In relation to each member state of the EEA which has implemented the Prospectus Directive (each a "Relevant Member State"), an offer to the public of any hybrid bond may not be made in that Relevant Member State, except that an offer of the hybrid bond to the public in that Relevant Member State may be made at any time under the following exemptions from the Prospectus Directive, if they have been implemented in that Relevant Member State:

a) to any legal entity which is a qualified investor as defined in the Prospectus Directive;

b) to fewer than 150 natural or legal persons (other than qualified investors as defined in the Prospectus Directive), as permitted under the Prospectus Directive; or

c) in any other circumstances falling within Article 3(2) of the Prospectus Directive,

in each case provided that no such offer of the hybrid bond shall result in a requirement for the publication of a prospectus pursuant to Article 3 of the Prospectus Directive or the preparation of a key information document in any language other than Finnish pursuant to the Regulation (EU) No 1286/2014 (the "PRIIPs Regulation") by NoHo Partners or the Lead Manager.

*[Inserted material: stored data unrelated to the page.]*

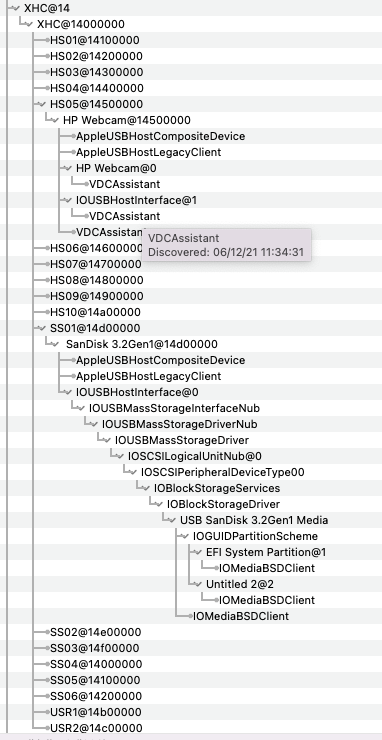Select USB SanDisk 3.2Gen1 Media item
This screenshot has width=382, height=740.
(x=254, y=520)
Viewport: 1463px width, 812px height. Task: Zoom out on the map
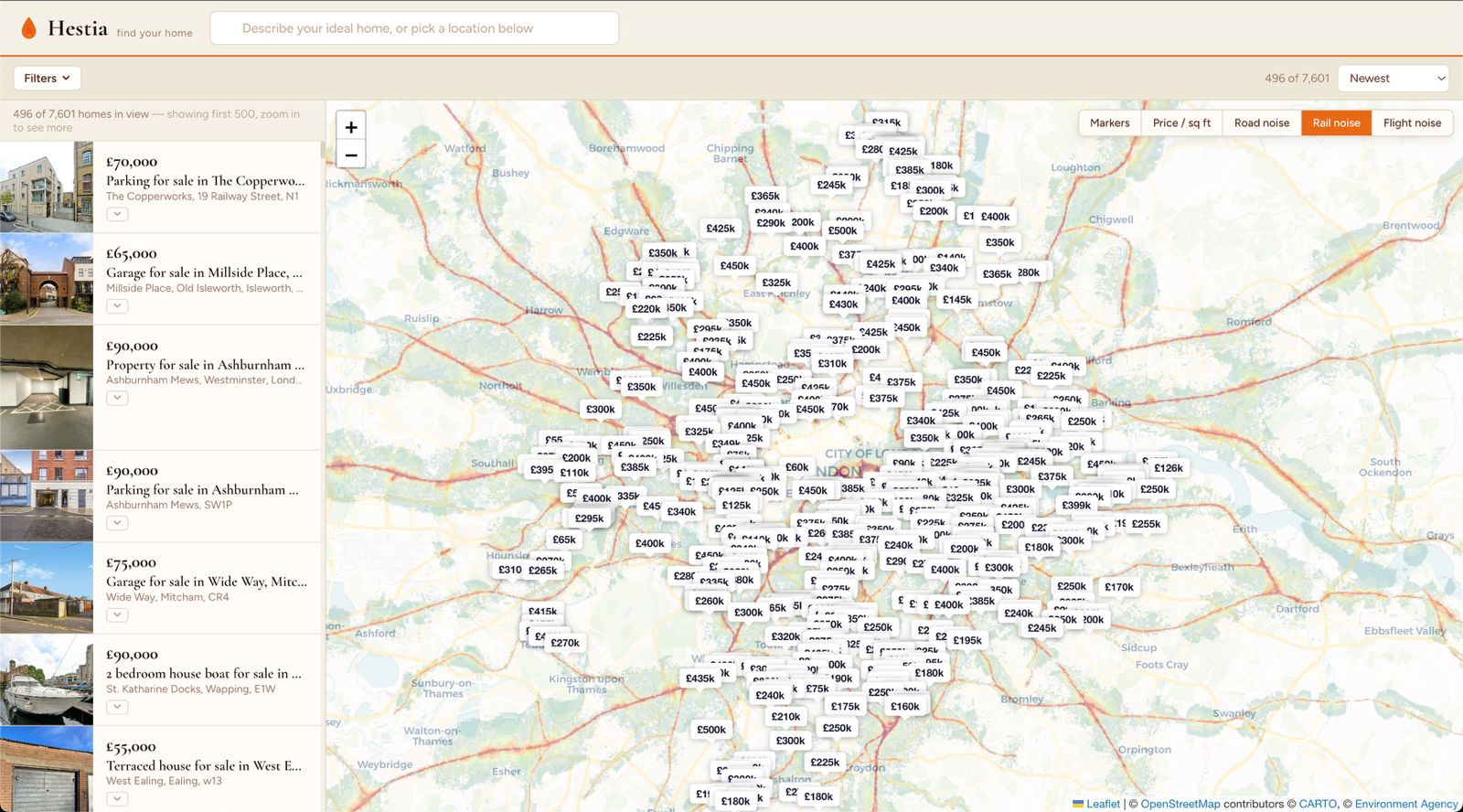tap(351, 155)

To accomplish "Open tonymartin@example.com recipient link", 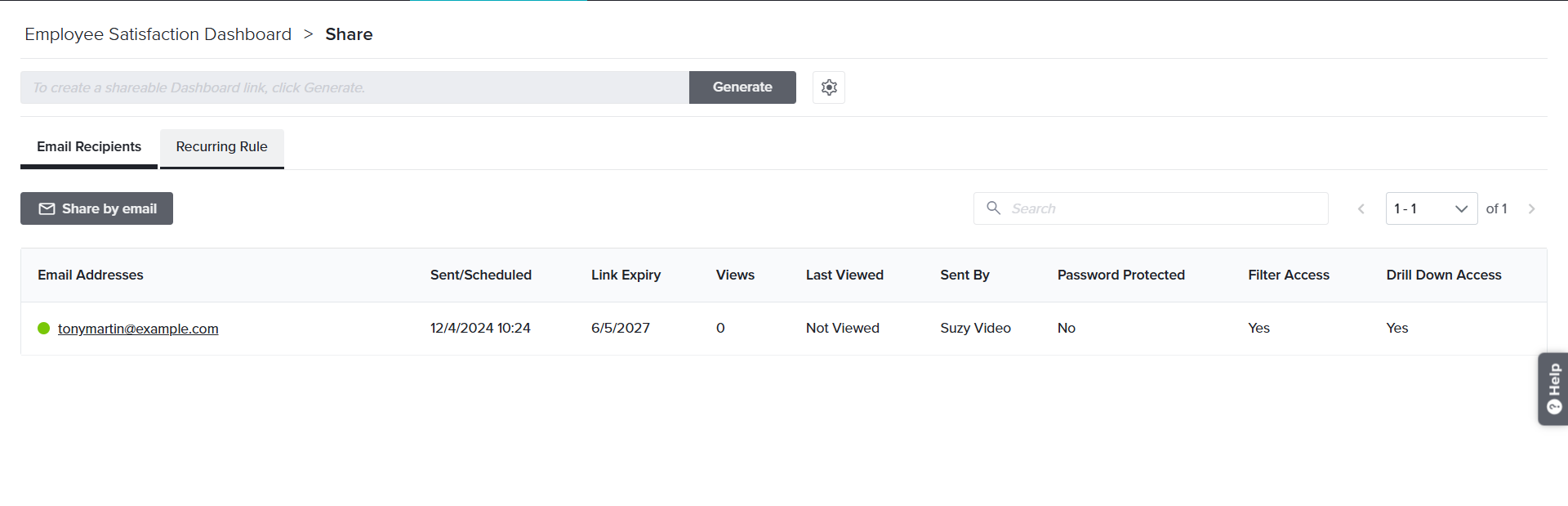I will [138, 329].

For the purposes of this provision, the expression an "offer to the public" in relation to the hybrid bond in any Relevant Member State means the communication in any form and by any means of sufficient information on the terms of the offer of the hybrid bond to be offered so as to enable an investor to decide to purchase hybrid bond, as the same may be varied in that Member State by any measure implementing the Prospectus Directive in that Member State.

Additional information

The information contained herein is not for release, publication or distribution, in whole or in part, directly or indirectly, in or into the United States, Australia, Canada, Hong Kong, South Africa, Japan, New Zealand or Singapore or such other countries or otherwise in such circumstances in which the release, publication or distribution would be unlawful. The information contained herein does not constitute an offer to sell or the solicitation of an offer to buy, nor shall there be any sale of, the hybrid bond in any jurisdiction in which such offer, solicitation or sale would be unlawful prior to registration, exemption from registration or qualification under the securities laws of any such jurisdiction.

This communication does not constitute an offer of securities for sale in the United States. The hybrid bond has not been and will not be registered under the U.S. Securities Act of 1933, as amended (the "Securities Act") or under the applicable securities laws of any state of the United States and may not be offered or sold, directly or indirectly, within the United States or to, or for the account or benefit of, U.S. persons except pursuant to an applicable exemption from, or in a transaction not subject to, the registration requirements of the Securities Act.

This communication does not constitute an offer of the hybrid bond to the public in the United Kingdom. No prospectus has been or will be approved in the United Kingdom in respect of the hybrid bond. Consequently, this communication is directed only at (i) persons who are outside the United Kingdom, (ii) investment professionals falling within Article 19(5) of the Financial Services and Markets Act 2000 (Financial Promotion) Order 2005 (the "Order"), (iii) high net worth entities falling within Article 49(2) and (iv) other persons to whom this communication may lawfully be distributed (all such persons together being referred to as "relevant persons"). Any investment activity to which this communication relates will only be available to, and will only be engaged with, relevant persons. Any person who is not a relevant person should not act or rely on this communication or any of its contents.